From 5386879dd59fa9b83131f42332da2df273ac0a7c Mon Sep 17 00:00:00 2001
From: Matteo Abis <1423701+Enucatl@users.noreply.github.com>
Date: Sat, 21 Jun 2025 08:32:15 +0200
Subject: [PATCH 2/4] allow matching scripts independent of case

---
 yt_dlp/extractor/threads.py | 2 +-
 1 file changed, 1 insertion(+), 1 deletion(-)

diff --git a/yt_dlp/extractor/threads.py b/yt_dlp/extractor/threads.py
index bc007583f..0aa5ca6dc 100644
--- a/yt_dlp/extractor/threads.py
+++ b/yt_dlp/extractor/threads.py
@@ -127,7 +127,7 @@ def _real_extract(self, url):
 
         json_data = None
         # Match single scripts
-        for script in re.findall(r'<script[^>]*>(.*?)</script>', webpage, re.DOTALL):
+        for script in re.findall(r'<script[^>]*>(.*?)</script>', webpage, re.DOTALL | re.IGNORECASE):
             # Heuristic check: if the script doesn't contain "RelayPrefetchedStreamCache" and the post_id,
             # it's definitely not the one we want. Skip it quickly.
             if 'RelayPrefetchedStreamCache' not in script or post_id not in script:

From ee8133b07779ee15f116daed4a81ee49eb7238ab Mon Sep 17 00:00:00 2001
From: Matteo Abis <1423701+Enucatl@users.noreply.github.com>
Date: Sat, 21 Jun 2025 09:44:21 +0200
Subject: [PATCH 3/4] codeql fixes

---
 yt_dlp/extractor/threads.py | 22 +++++++++++++---------
 1 file changed, 13 insertions(+), 9 deletions(-)

diff --git a/yt_dlp/extractor/threads.py b/yt_dlp/extractor/threads.py
index 0aa5ca6dc..3f01c0f34 100644
--- a/yt_dlp/extractor/threads.py
+++ b/yt_dlp/extractor/threads.py
@@ -100,6 +100,7 @@ class ThreadsIE(InfoExtractor):
                 'channel_is_verified': False,
                 'channel_url': 'https://www.threads.com/@enucatl',
                 'description': '',
+                'ext': 'mp4',
                 'id': 'DLIrVcmPuFA7g5tn9OzPjsA-R8qU2HPJv_FzCo0',
                 'like_count': int,
                 'timestamp': 1745582191,
@@ -126,13 +127,15 @@ def _real_extract(self, url):
         webpage = self._download_webpage(url, post_id, note='Downloading post page')
________
**Prompt A**
In the yt-dlp patch text, which flag does PATCH 2/4 add to the re.findall call that matches script tags?
**Prompt B**
Extend the yt-dlp patch text past its final line.
The entries that follow come from a separate source.

**Dataset content**
________
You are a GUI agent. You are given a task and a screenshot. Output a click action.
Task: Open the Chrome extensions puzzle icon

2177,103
________
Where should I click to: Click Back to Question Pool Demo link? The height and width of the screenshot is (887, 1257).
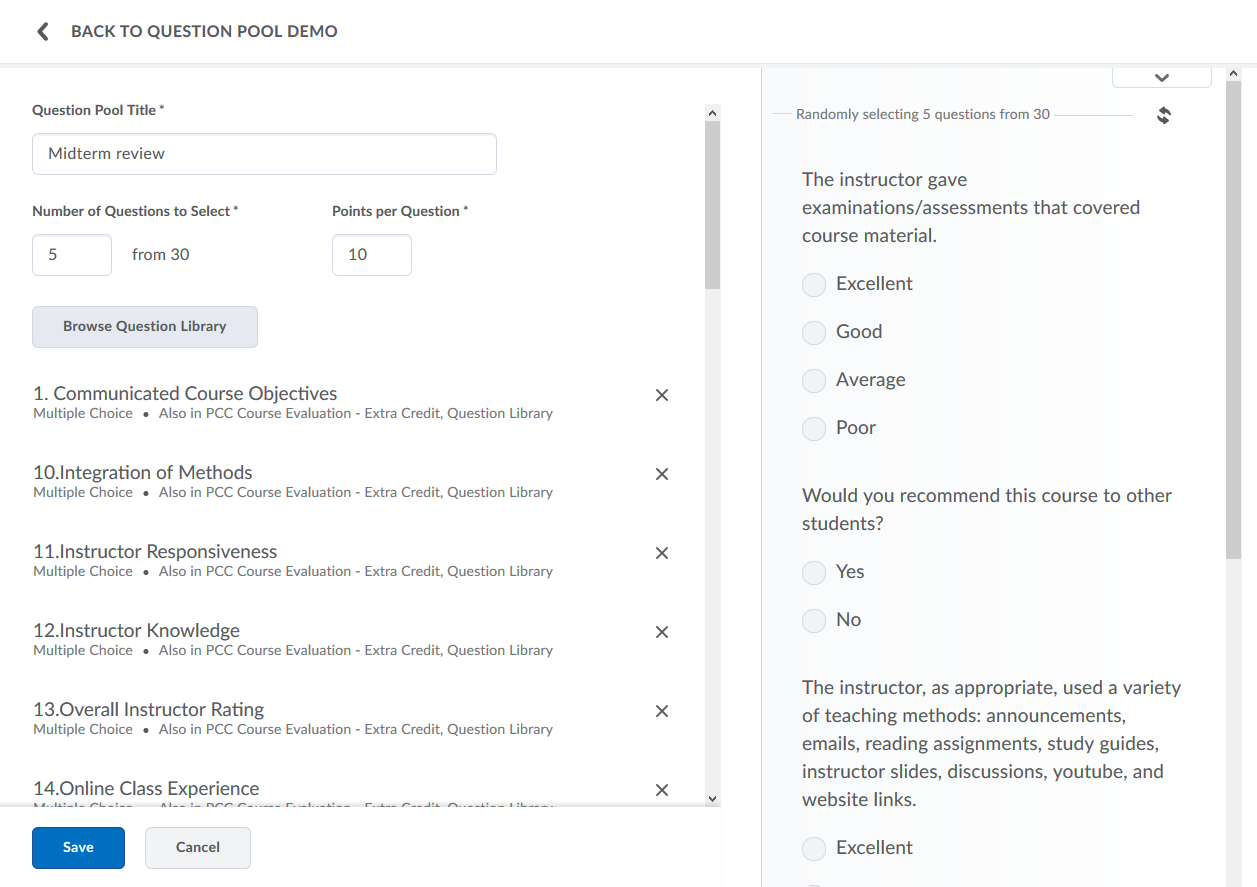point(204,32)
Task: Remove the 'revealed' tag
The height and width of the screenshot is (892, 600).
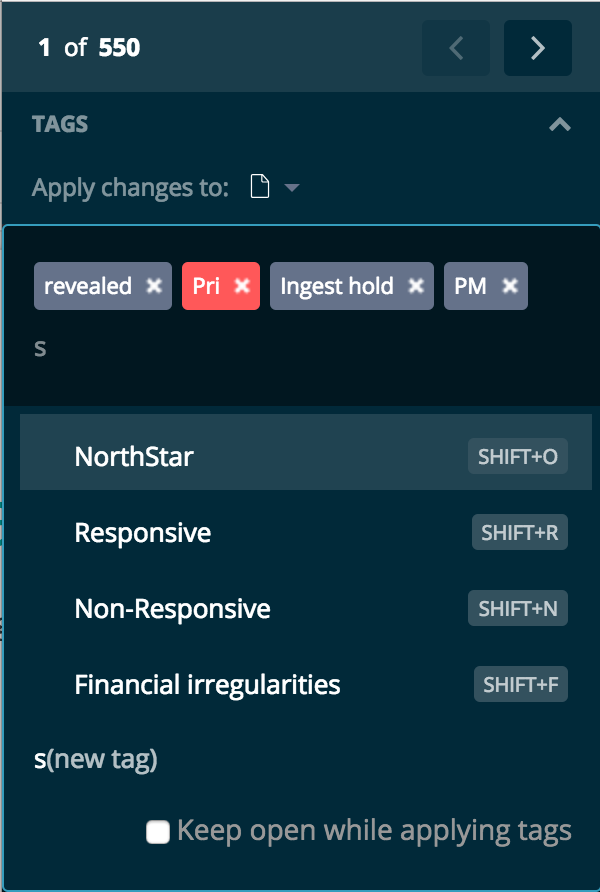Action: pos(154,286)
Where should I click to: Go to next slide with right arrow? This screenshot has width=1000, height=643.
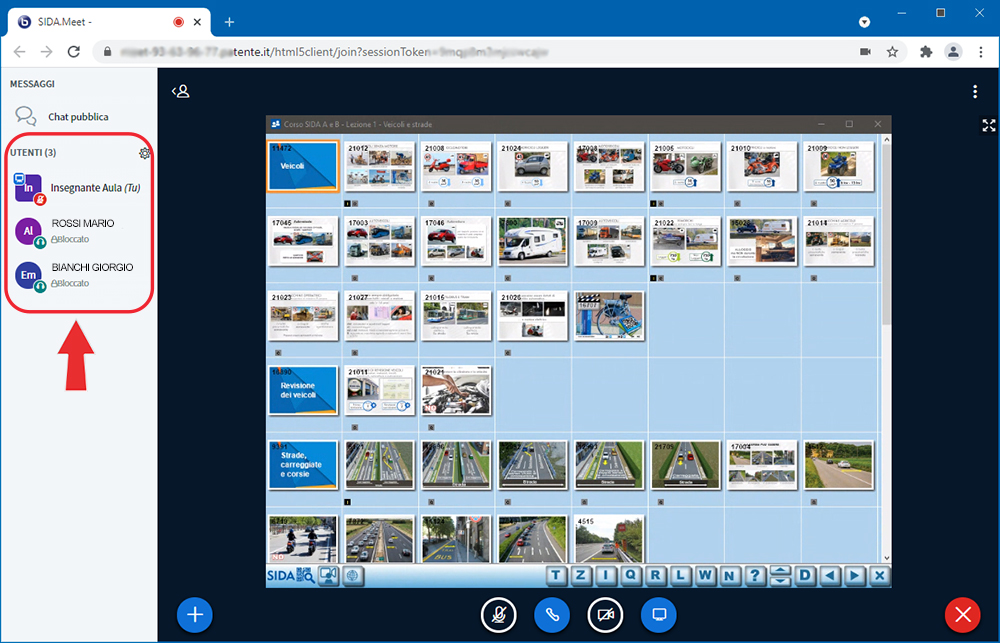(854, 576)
________
**Exercise response A**
re.IGNORECASE

**Exercise response B**
 
         json_data = None
-        # Match single scripts
-        for script in re.findall(r'<script[^>]*>(.*?)</script>', webpage, re.DOTALL | re.IGNORECASE):
-            # Heuristic check: if the script doesn't contain "RelayPrefetchedStreamCache" and the post_id,
-            # it's definitely not the one we want. Skip it quickly.
-            if 'RelayPrefetchedStreamCache' not in script or post_id not in script:
-                continue
 
+        json_scripts = re.findall(
+            r'<script type="application/json"[^>]*?\sdata-sjs[^>]*?>(.*?)<\s*/script\s*>',
+            webpage,
+            re.DOTALL | re.IGNORECASE,
+        )
+        for script in json_scripts:
+            if post_id not in script or 'RelayPrefetchedStreamCache' not in script:
+                continue
             # This script is a candidate. Try to parse it.
             # We use fatal=False because we expect some candidates to fail parsing.
             candidate_json = self._search_json(r'"result":', script, 'result data', post_id, fatal=False)
@@ -174,16 +177,17 @@ def _real_extract(self, url):
 
         # This metadata applies to the whole post (the playlist).
         uploader = traverse_obj(main_post, ('user', 'username'))
+        caption = traverse_obj(main_post, ('caption', 'text'))
         title = (
-            strip_or_none(remove_end(self._html_extract_title(webpage), '• Threads'))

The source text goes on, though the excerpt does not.